Jumat, 24 Februari 2012

Berkat Menjaga Makanan

Abdulmalik bin Abdullah bin Yusuf bin Muhammad bin Abdullah bin Hayuwiyah Al Juwaini An Naisaburi dikenal dengan gelarnya Imam Al Haramain dan Dliyauddin. Beliau lahir di di Juwain daerah Khurosan termasuk wilayah Naisabur. Yaitu daerah yang terletak di perbatasan dengan Afghanistan, Balukhistan, Irak dan Kirman pada 18 Muharram 419 Hijriyah bertepatan dengan 22 Februai 1028 M. Beliau hidup mencapai usia 59 tahun.

Gelar Imamul Haramain (Imam Haramain), karena beliau pernah tinggal di Makkah Al Mukaramah selama empat tahun. Di sana belajar yang selanjutnya bahkan mengajar dan melakukan rnunazharah unfuk pemantapan dan memperkokoh pendiriannya dalam ilmu yang diperolehnya. Oleh sebab keunggulannya, beliau mampu rneluruskan dan membela pandangan aqidah yang hak.
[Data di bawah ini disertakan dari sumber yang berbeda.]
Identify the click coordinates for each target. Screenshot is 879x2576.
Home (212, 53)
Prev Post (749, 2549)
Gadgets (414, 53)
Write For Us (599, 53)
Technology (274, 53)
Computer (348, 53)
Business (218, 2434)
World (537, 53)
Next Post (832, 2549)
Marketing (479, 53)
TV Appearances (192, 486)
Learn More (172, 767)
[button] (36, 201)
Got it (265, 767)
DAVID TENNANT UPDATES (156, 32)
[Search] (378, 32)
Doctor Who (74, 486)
Beliau tempatkan pandangan aqidah Ahlussunnah pada ternpatnya dengan megenyampingkan pengaruh golongan yang sesat dan merusak. Sehingga beliau mendapat gelar Dliyauddin, yakni Penerang Agama.
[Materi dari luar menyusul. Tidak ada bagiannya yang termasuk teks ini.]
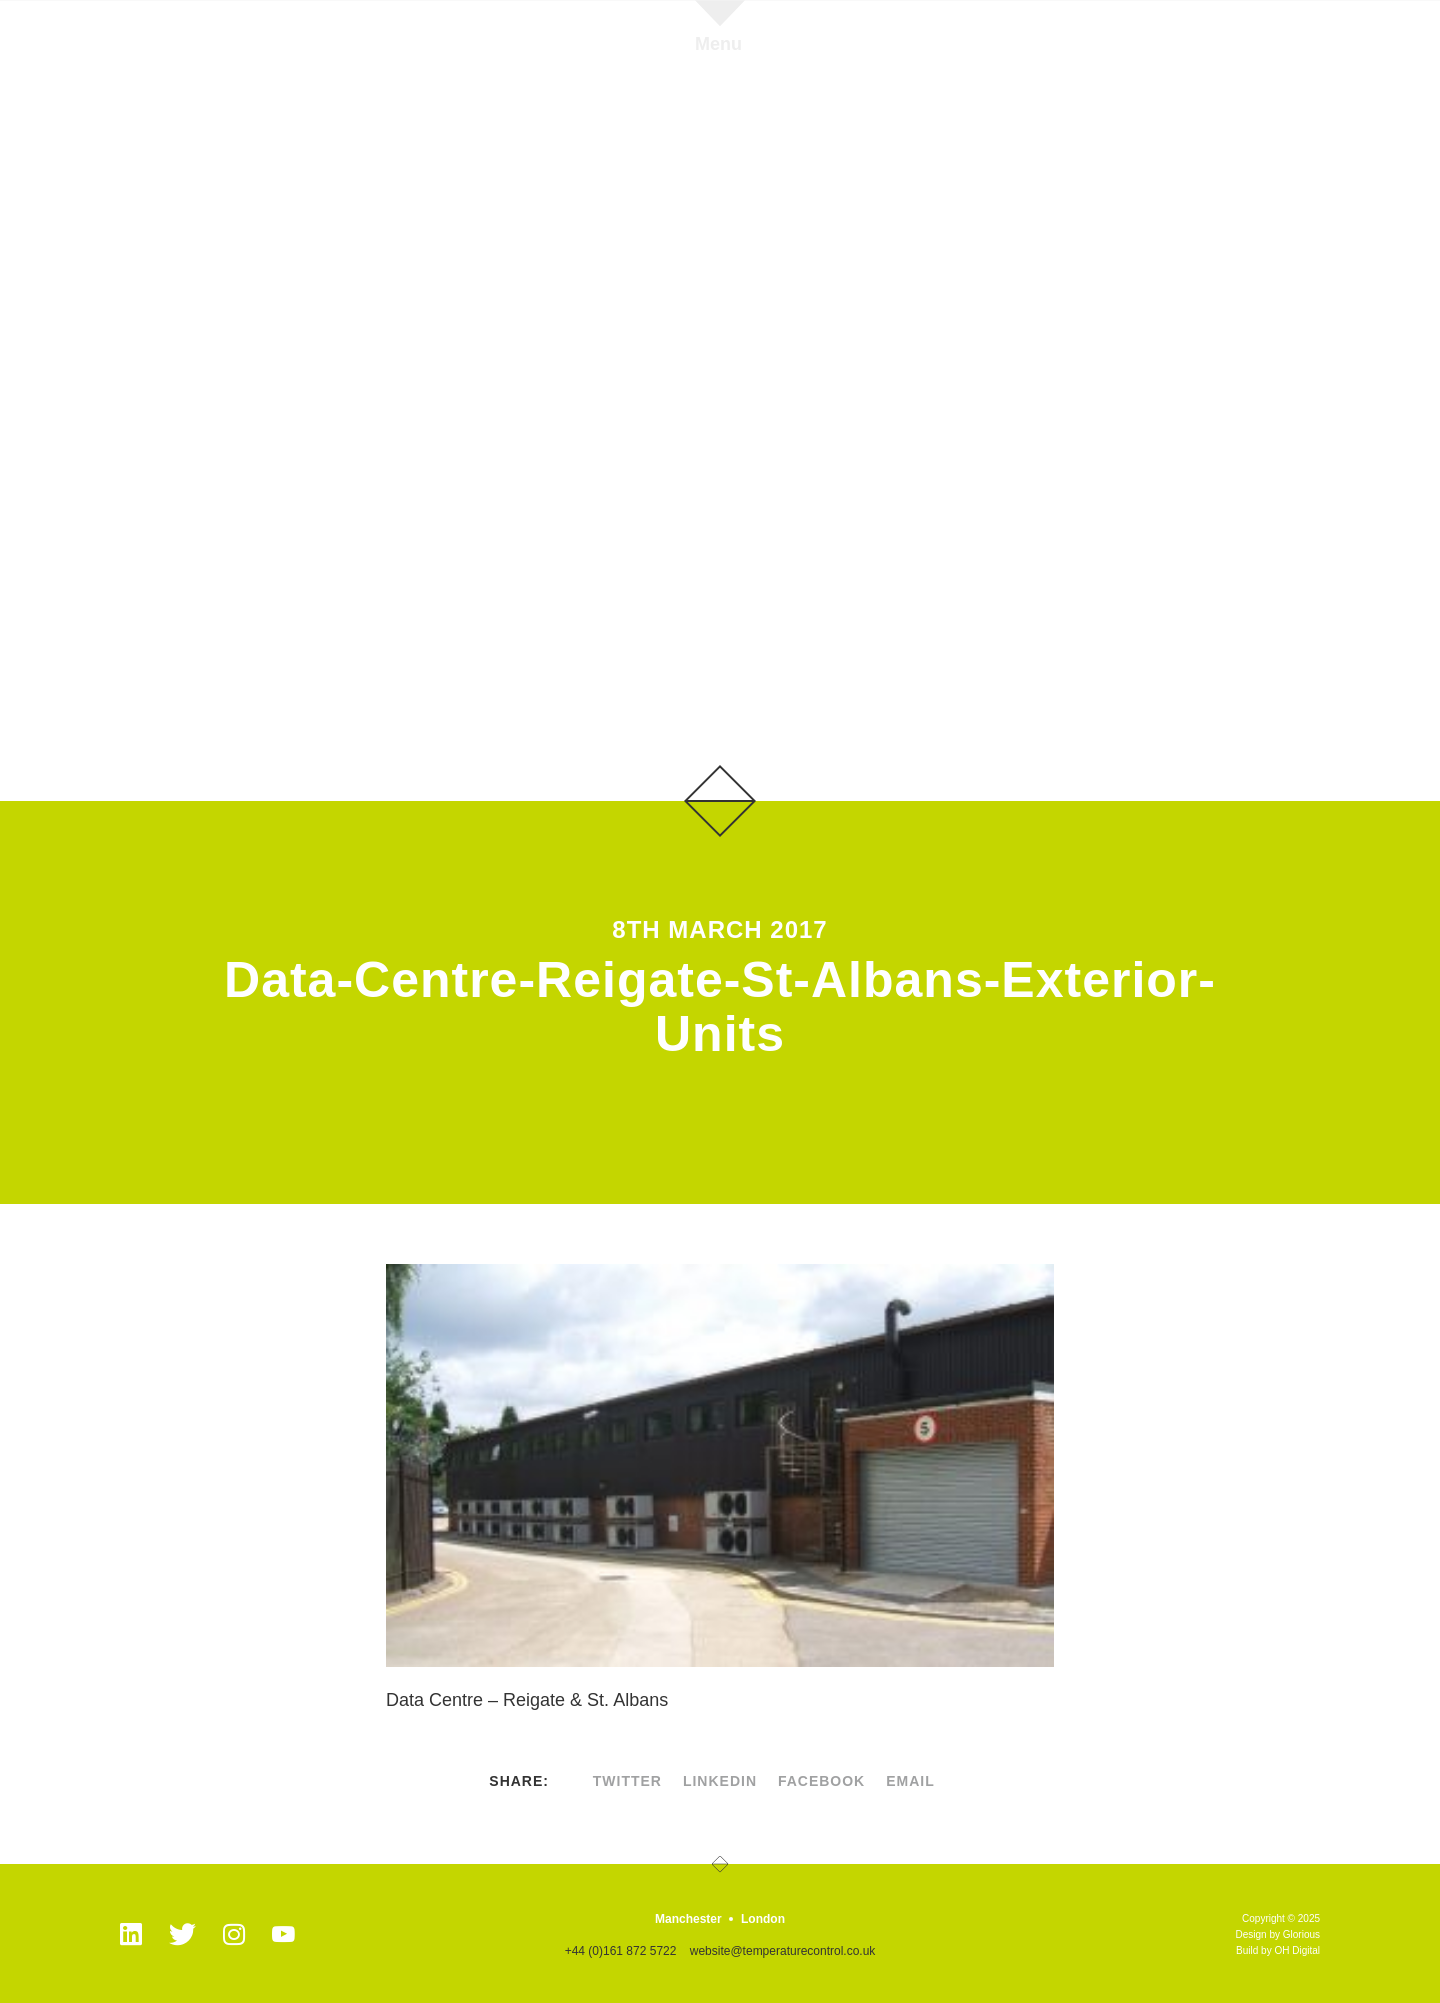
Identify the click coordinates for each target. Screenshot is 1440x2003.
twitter (627, 1781)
Beliau menetap di makkah dilatar belakangi oleh kekacauan yang terjadi saat itu. Masa hidup Imam Haramain adalah masa akhir pemerintahan Khilafah Abbasiyah yang berpusat di Bagdad. Masa ini adalah masa yang penuh dengan gejolak termasuk gejolak pertentangan pandangan keagamaan antara kaum Sunni dengan sementara kelompok dari kaum Syi’ah. Situasi inilah yang mengakibatkan berpindahnya beberapa tokoh ulama Sunni meningalkan kampung halamannya unfuk mendapatkan perlindungan dan ketenangan. Diantara yang hijrah ini termasuk Imam Al Qusyairi dan Imam Al Haramain sendiri. Beliau ini hijrah ke Bahgdad, dan selanjutnya terus ke Mekah Al Mukarramah dan tinggal di sana.
Ada pelajaran penting yang kita petik dari sejarah hidup beliau sebagaimana dikutip dalam kitab Wafayaat al-A’yan Juz III Halaman 167, Abul Abbas Khalkaan menceritakan bahwa Abu Muhammad, ayah dari seorang ulama kenamaan madzhab Syafi’i yaitu Imam al-Haramain al-Juwaini, selalu berupaya agar perempuan yang mengandung anaknya selalu makan dari yang halal sejak sebelum mengandung sampai anaknya kemudian dilahirkan. Ia melarang orang lain untuk menyusuinya, sebab dia tidak bisa memastikan kehalalan makanan yang menghasilkan susu perempuan lain.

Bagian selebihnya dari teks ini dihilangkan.